Nvidia Introduces AI Model Fugatto: Revolutionizing Audio and Music Creation with Generative Technology
Nvidia unveiled a new artificial intelligence model on Monday designed to generate music and audio, capable of modifying voices and creating unique sounds. The technology, called Fugatto (short for Foundational Generative Audio Transformer Opus 1), is aimed at music producers, filmmakers, and video game developers. While Nvidia, the world’s largest chipmaker and AI software supplier, has no immediate plans to release the model publicly, it showcases advancements similar to technologies from startups like Runway and major players like Meta, which can generate audio and video from text prompts.
Based in Santa Clara, California, Nvidia’s Fugatto can generate sound effects and music based on textual descriptions, including creating unusual sounds such as making a trumpet bark like a dog. What sets Fugatto apart is its ability to modify existing audio, such as transforming a piano melody into a human voice or altering the accent and mood of a spoken word recording.

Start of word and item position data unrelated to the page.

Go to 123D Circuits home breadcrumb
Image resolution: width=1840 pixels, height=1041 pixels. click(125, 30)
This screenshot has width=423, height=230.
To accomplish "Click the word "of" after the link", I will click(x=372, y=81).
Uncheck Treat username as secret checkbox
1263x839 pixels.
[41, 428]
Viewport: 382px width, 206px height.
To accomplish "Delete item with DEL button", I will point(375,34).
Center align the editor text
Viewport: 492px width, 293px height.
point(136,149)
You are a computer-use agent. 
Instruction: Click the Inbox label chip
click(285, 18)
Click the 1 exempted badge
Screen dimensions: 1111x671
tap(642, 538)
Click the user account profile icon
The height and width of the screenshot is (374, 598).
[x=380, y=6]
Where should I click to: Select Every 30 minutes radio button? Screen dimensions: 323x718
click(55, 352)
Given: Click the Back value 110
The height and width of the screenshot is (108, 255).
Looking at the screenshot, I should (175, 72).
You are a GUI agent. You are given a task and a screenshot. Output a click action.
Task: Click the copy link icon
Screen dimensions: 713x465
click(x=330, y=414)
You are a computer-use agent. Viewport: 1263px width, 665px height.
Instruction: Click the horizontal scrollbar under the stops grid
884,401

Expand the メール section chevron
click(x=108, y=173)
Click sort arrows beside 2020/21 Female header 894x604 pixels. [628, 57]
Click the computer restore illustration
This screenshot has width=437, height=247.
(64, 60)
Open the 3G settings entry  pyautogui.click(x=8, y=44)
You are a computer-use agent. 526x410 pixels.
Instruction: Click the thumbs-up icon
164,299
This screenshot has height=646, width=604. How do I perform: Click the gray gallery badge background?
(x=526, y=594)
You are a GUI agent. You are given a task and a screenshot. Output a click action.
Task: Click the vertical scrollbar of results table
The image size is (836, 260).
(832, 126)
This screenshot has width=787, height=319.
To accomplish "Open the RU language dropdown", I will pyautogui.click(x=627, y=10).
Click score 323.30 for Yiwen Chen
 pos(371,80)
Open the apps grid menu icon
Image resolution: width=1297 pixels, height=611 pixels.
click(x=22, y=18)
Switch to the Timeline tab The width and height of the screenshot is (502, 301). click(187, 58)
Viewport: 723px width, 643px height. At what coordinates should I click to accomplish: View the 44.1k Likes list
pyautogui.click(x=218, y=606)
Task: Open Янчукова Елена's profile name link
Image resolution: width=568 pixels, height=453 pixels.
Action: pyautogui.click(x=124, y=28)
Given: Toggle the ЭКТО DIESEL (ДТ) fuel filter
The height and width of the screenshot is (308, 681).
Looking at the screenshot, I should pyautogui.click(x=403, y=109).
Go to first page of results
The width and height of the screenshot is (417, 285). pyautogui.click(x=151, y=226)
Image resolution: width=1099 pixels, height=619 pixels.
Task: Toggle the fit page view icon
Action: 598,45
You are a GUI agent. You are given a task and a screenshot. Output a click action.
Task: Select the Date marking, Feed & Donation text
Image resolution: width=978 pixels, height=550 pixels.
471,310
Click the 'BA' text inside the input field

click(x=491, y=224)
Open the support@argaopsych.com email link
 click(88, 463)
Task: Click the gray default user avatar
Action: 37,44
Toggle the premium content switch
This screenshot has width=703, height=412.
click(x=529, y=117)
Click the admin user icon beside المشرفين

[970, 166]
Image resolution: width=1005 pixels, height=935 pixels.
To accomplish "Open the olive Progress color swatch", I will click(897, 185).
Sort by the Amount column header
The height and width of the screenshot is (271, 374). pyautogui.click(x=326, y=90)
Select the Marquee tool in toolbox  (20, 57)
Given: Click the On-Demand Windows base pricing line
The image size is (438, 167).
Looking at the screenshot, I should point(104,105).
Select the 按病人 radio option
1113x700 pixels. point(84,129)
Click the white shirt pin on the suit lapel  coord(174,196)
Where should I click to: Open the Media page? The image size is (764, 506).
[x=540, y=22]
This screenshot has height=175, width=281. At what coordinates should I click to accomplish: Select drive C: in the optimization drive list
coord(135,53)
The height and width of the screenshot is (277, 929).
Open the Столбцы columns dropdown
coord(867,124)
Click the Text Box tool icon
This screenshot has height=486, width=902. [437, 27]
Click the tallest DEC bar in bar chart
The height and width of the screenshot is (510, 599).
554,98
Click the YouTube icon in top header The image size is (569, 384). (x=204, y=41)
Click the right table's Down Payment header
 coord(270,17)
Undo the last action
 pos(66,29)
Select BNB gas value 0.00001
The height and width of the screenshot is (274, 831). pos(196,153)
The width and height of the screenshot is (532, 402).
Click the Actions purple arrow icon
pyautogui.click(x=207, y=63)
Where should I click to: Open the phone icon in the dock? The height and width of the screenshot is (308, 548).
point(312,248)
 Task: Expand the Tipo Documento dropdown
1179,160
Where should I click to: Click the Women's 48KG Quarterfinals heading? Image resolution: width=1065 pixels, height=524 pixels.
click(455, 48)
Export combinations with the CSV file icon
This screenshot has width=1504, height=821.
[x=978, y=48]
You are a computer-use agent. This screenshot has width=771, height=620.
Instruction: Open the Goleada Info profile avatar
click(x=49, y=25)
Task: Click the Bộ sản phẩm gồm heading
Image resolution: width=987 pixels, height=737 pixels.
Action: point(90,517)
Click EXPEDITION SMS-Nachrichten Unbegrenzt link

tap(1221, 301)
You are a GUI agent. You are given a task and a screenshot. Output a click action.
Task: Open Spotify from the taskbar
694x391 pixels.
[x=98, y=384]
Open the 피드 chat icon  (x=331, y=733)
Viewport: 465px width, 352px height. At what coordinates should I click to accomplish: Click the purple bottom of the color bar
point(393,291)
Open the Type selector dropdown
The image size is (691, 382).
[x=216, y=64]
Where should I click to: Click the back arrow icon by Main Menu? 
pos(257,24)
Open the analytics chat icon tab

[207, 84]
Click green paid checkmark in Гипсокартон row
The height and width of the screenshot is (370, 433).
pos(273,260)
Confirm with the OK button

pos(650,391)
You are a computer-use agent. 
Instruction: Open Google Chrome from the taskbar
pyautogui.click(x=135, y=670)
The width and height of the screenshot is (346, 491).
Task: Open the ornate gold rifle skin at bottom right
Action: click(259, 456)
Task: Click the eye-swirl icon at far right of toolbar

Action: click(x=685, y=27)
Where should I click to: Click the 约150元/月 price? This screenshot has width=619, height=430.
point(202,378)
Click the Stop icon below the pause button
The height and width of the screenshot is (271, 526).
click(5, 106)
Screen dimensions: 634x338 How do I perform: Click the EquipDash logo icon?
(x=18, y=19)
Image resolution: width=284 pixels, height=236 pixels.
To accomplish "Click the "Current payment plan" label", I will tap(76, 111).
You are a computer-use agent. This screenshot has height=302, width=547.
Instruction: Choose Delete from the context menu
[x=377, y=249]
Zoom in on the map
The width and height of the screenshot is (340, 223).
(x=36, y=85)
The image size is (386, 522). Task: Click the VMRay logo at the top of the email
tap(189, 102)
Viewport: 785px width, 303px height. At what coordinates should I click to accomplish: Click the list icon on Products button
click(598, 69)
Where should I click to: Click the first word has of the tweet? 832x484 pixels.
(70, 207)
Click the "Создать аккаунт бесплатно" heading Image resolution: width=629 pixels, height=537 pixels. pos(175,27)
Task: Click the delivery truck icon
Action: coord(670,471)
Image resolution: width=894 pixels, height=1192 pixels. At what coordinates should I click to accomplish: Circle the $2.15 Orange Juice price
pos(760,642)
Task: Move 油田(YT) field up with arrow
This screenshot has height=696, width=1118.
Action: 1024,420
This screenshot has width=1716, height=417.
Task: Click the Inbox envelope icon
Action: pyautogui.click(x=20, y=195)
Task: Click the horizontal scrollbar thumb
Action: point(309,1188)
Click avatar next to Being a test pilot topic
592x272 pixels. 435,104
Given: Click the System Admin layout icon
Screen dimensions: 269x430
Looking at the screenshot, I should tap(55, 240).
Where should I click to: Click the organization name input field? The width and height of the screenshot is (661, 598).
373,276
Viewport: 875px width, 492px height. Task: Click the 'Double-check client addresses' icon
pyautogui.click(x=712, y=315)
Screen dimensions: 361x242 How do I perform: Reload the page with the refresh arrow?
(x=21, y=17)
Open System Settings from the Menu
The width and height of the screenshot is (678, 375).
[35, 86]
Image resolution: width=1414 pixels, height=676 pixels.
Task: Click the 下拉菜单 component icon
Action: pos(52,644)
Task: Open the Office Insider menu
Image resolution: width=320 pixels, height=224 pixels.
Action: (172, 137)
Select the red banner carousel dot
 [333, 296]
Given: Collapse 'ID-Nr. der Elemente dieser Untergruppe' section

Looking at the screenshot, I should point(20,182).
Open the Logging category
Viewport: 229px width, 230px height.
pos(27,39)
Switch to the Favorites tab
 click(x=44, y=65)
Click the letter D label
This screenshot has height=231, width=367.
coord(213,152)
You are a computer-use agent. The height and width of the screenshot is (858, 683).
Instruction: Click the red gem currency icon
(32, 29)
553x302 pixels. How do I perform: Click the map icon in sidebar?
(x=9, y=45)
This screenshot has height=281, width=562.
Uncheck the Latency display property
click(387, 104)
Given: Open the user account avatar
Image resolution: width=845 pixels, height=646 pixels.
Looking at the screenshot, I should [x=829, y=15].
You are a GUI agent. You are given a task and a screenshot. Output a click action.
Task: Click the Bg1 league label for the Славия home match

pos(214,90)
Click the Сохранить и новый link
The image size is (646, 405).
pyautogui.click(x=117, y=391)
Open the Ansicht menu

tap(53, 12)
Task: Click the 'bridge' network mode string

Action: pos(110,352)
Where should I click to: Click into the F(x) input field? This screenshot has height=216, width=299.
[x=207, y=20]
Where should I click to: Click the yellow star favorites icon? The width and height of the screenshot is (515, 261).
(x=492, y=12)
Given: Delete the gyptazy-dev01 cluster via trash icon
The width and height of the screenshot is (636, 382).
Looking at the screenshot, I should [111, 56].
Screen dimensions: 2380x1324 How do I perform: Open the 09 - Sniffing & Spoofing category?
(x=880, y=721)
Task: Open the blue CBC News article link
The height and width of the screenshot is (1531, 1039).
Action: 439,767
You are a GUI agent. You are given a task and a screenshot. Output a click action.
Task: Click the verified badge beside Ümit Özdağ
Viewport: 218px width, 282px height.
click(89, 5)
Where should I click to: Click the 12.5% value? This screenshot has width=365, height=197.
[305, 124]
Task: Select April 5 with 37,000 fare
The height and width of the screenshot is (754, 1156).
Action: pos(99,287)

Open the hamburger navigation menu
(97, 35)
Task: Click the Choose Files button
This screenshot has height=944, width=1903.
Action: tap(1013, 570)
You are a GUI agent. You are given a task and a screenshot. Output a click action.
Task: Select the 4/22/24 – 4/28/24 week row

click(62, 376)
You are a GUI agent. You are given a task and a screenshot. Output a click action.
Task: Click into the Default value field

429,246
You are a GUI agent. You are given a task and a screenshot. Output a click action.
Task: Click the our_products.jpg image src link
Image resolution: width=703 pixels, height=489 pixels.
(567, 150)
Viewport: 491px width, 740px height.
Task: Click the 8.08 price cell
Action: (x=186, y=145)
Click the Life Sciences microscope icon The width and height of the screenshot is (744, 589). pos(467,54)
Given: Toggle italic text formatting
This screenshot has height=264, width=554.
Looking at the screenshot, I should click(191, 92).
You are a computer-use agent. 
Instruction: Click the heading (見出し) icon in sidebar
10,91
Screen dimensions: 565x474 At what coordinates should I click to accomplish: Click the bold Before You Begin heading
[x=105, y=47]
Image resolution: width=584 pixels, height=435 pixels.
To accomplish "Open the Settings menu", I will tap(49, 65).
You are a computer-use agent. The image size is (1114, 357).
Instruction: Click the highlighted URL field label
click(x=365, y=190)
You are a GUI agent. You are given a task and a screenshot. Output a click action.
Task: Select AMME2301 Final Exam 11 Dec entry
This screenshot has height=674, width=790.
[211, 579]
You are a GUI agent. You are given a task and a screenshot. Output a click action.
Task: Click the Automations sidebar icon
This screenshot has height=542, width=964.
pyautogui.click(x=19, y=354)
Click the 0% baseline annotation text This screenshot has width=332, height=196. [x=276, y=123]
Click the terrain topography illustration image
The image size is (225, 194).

Bryan Catanzaro, Nvidia’s VP of applied deep learning research, highlighted that generative AI could revolutionize music, video games, and personal creativity, much like how synthesizers changed music production decades ago. However, the technology raises concerns about potential misuse, such as generating misinformation or violating copyright laws.
While companies like OpenAI are discussing AI’s role in Hollywood, tensions have arisen, particularly after accusations from actress Scarlett Johansson that OpenAI mimicked her voice. Nvidia’s model was trained on open-source data, and the company is still weighing its options for public release, mindful of the risks associated with generative technologies.